坂越の大西家の足跡が1812年が最後の寄港となっていた事は事前に教え て頂いていまし た。こうした事から新たな資料に期待していたのですが、廻船問屋五十嵐家に残っていた野辺地久星客船帳に大西家の入港記録があるだけで坂越の新たな資料は残されていませんでした。瀬戸内では竹原の塩の取引の古文書が沢山残され展示さていました。
  ネット上の「文化分解」のサイトには、奥籐家は年2回、塩を積み込み瀬戸内海から日本海を北上し陸奥湾内の野辺地や田名部で材木を、酒田で米を積み、大阪へ運んでいたとの記述があります。しかしこれを示す根拠となる文献はここにもありませんでした。

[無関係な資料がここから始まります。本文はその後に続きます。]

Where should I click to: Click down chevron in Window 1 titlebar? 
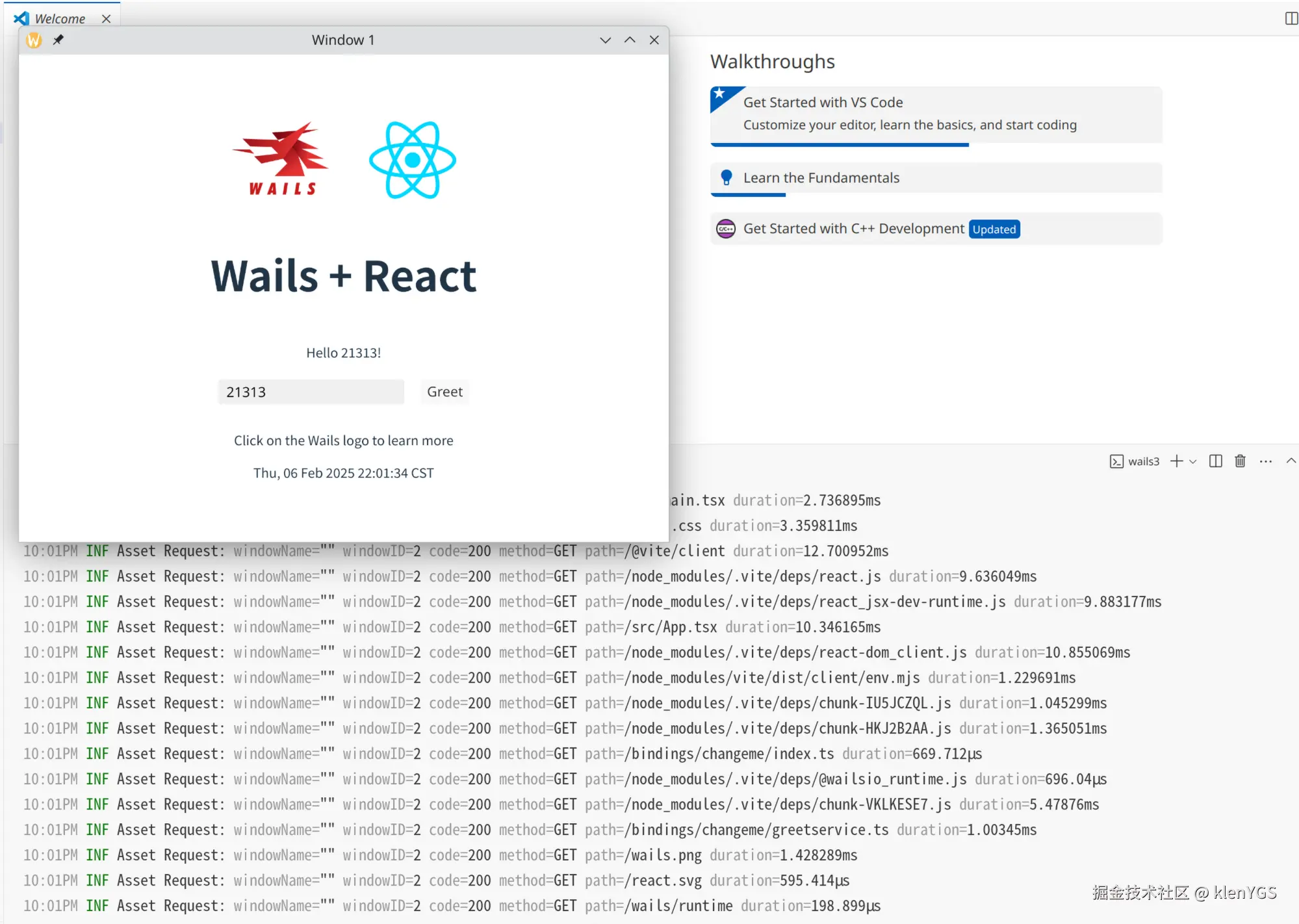(605, 40)
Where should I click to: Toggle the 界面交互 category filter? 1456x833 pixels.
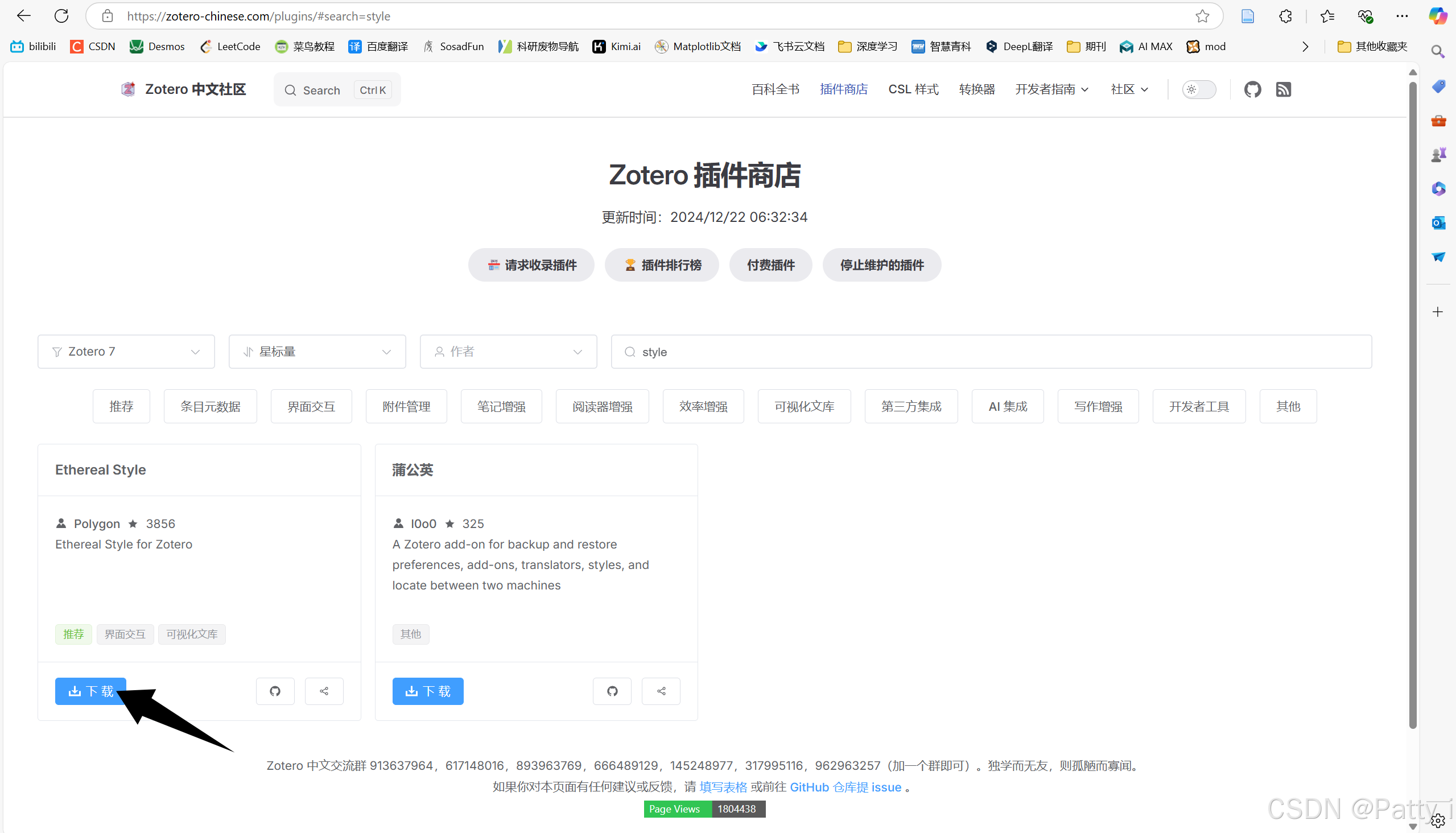pos(311,406)
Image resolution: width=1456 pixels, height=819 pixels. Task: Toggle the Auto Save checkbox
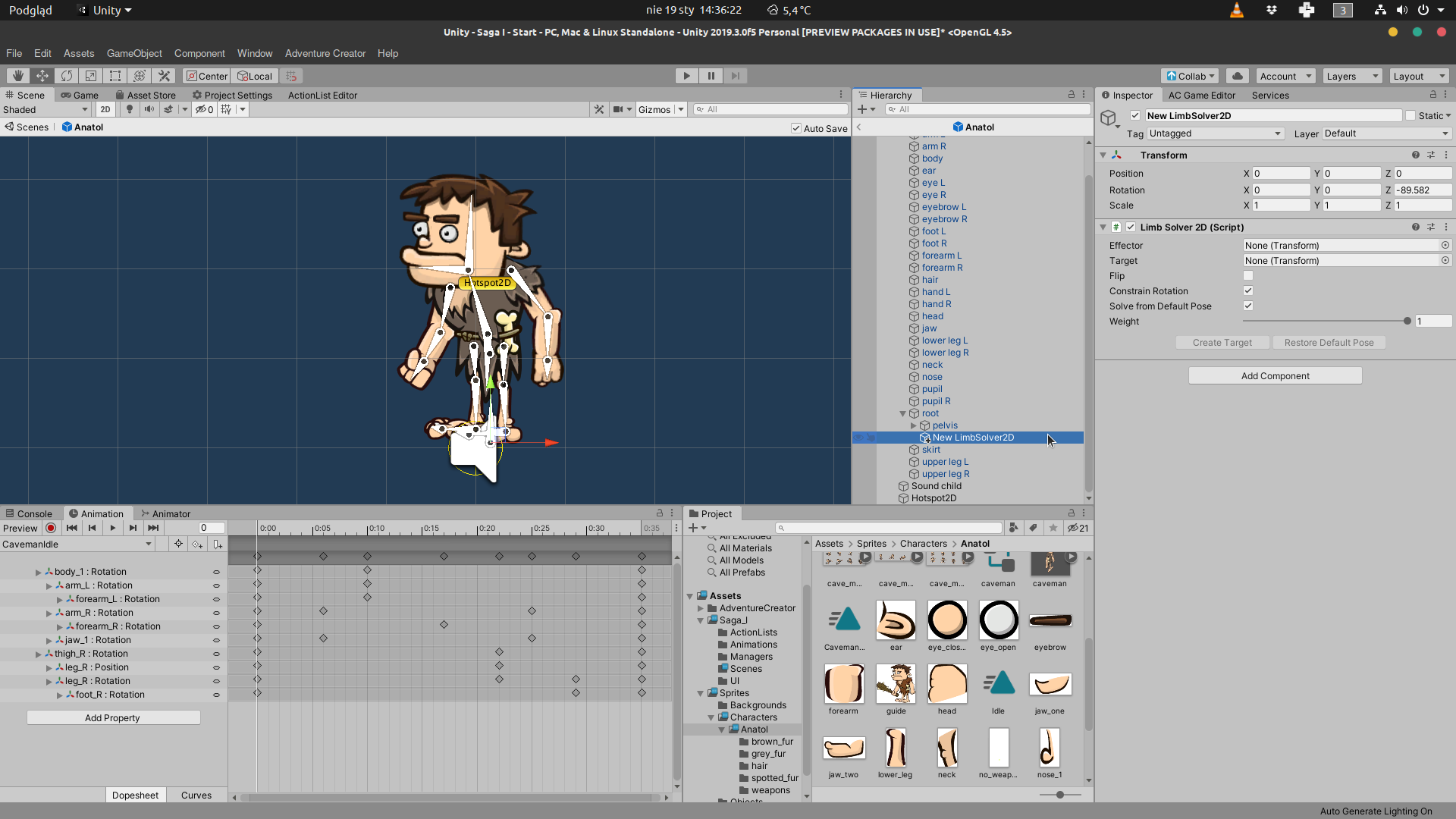796,128
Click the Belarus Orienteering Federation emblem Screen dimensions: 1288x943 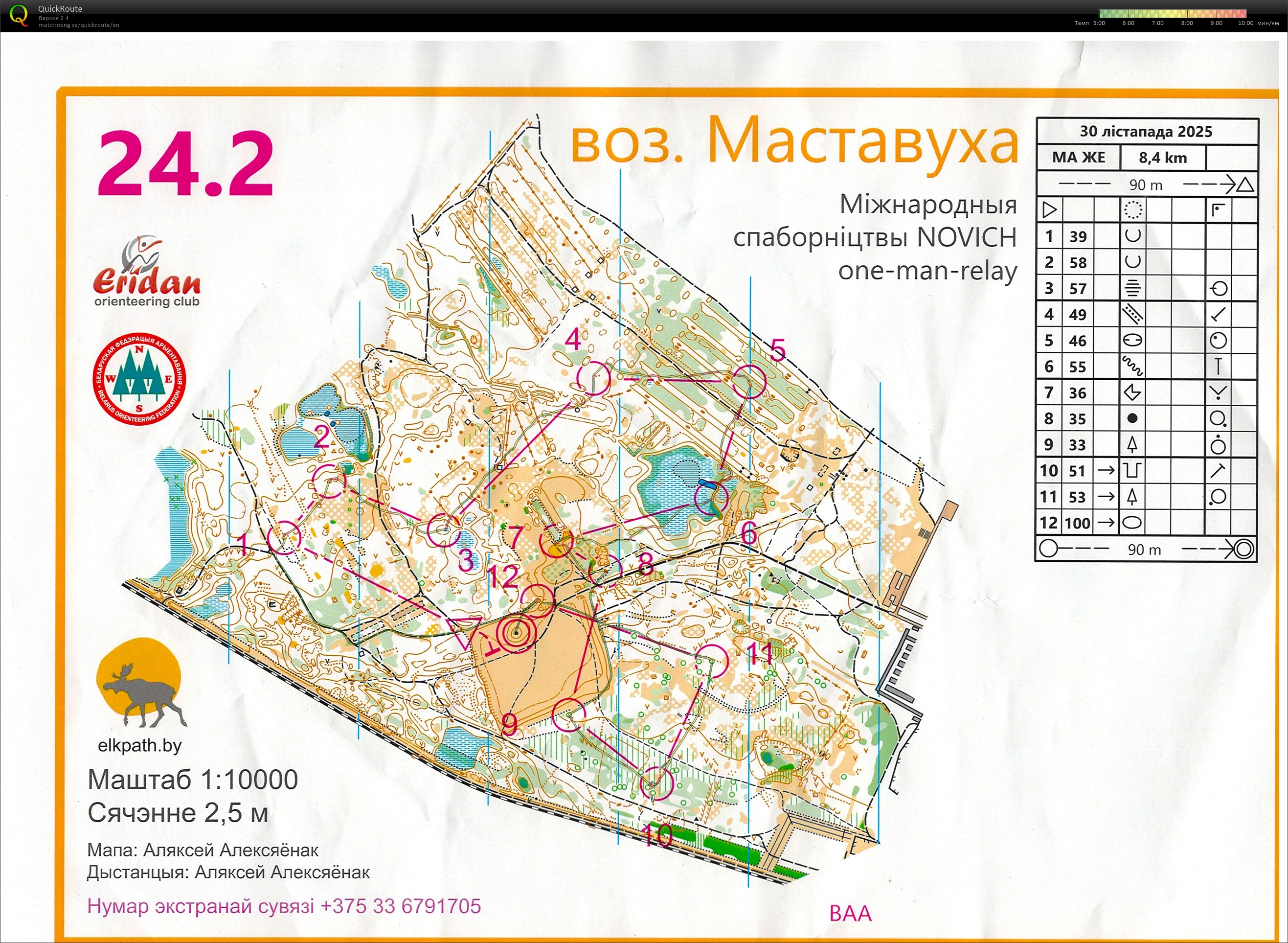click(x=140, y=381)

 また、北前船とともに上方から入ってきた食文化や祭りは、長い月日をかけて青森の地に根付き、今では上方では忘れさられているようなモノコトが、本州最北端の青森に残っているという現象 があるのがわかりました。
その1つに、下北地方の「べご餅」があり、このべこ餅は北前船によってもたらされた砂糖と伝統的な和菓子の製法で作られたといわれ、これが北前船で北海道にも伝わっている。当時は白黒だったようでしたが、地元のお母さんたちが互いにスキルアップを重ねることで進化をとげて残り今に至っているようです。このべご餅は青森駅の売店であったものかもしれませんが確認ができません。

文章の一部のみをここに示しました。